*** Opening of INFORMATION SHOWN ***
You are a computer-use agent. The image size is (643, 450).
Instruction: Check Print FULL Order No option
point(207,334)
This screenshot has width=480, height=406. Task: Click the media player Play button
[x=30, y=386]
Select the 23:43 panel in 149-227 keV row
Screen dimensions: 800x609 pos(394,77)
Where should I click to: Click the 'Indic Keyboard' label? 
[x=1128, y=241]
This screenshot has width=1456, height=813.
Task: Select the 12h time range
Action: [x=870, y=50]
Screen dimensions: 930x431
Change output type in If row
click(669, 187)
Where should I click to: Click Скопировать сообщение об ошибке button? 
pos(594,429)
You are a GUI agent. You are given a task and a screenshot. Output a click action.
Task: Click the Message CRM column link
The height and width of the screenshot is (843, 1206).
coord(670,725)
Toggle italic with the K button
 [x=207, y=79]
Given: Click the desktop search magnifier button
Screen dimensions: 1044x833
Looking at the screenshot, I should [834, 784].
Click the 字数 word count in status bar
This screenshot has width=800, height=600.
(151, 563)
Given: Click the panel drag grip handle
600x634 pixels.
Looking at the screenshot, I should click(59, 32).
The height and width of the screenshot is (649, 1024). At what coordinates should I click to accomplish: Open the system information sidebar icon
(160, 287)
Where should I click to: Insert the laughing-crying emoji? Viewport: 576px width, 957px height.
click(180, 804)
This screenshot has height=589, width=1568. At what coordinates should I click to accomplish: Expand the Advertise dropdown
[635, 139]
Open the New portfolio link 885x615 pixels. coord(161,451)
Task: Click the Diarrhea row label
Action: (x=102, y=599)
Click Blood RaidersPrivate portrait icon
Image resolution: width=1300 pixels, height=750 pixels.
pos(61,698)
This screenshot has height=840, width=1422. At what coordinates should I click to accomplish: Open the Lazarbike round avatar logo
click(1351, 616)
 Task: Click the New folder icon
*** Close of INFORMATION SHOWN ***
DIRECTIONS FOR THIS TASK: Determine how many lines of the listing hold the word "agent", then write only that number.

ANSWER TO THIS TASK: 2